Take the entries that follow and return only the lines from the one with "Clear the Cash payment method value" through the final line, leaving every picture behind.

● **Task input**:
══════════
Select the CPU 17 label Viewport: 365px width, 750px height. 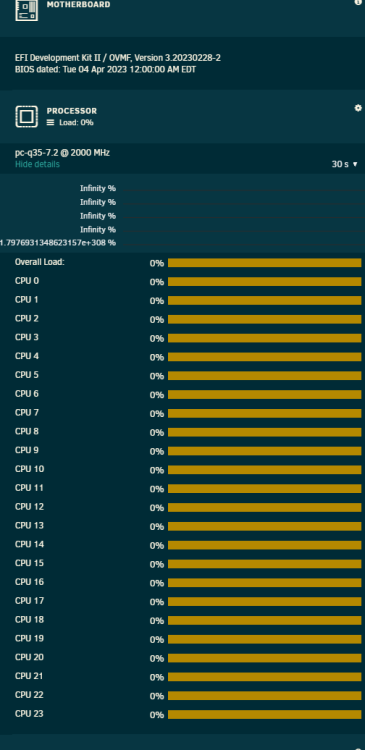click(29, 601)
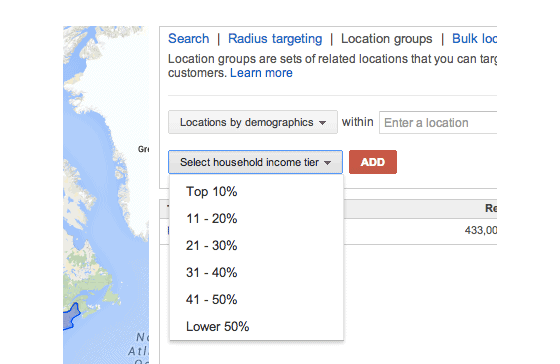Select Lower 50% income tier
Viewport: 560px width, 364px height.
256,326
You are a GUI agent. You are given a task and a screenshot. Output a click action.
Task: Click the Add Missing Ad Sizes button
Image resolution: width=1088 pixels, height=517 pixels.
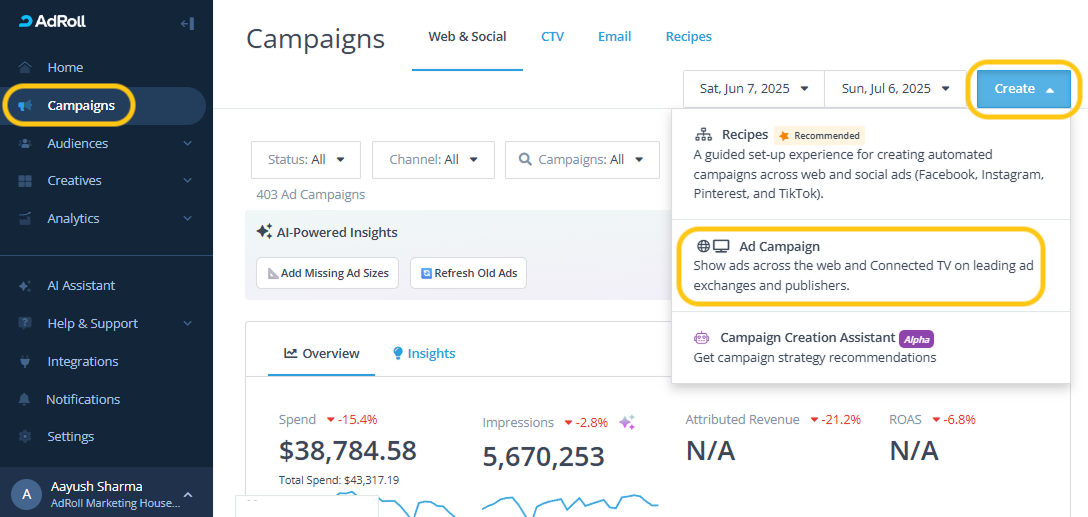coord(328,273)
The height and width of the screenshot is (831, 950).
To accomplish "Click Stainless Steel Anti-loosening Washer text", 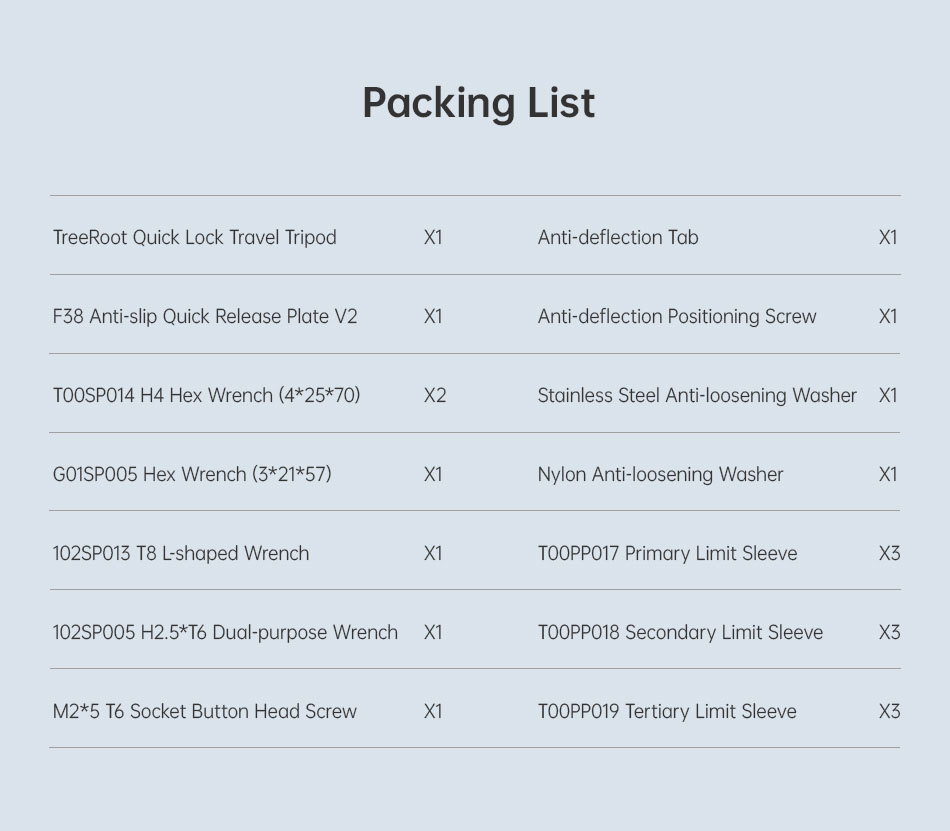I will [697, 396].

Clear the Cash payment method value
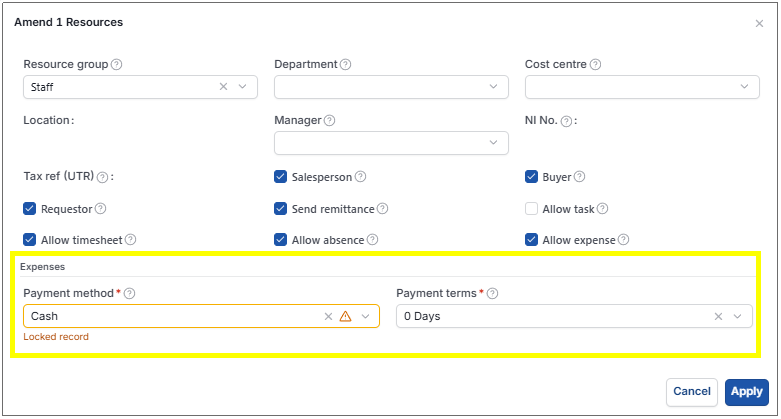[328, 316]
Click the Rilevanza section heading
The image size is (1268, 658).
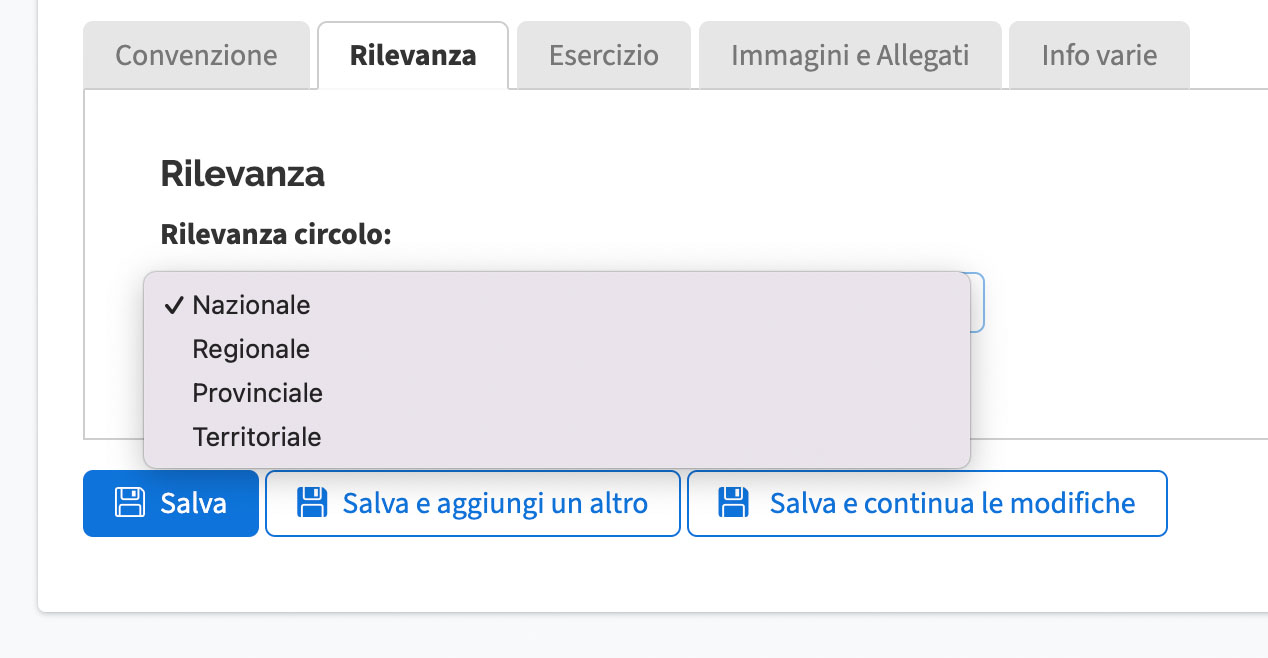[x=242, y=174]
══════════
● **The answer**:
Clear the Cash payment method value
[328, 316]
Click the Rilevanza section heading
The image size is (1268, 658).
[x=242, y=174]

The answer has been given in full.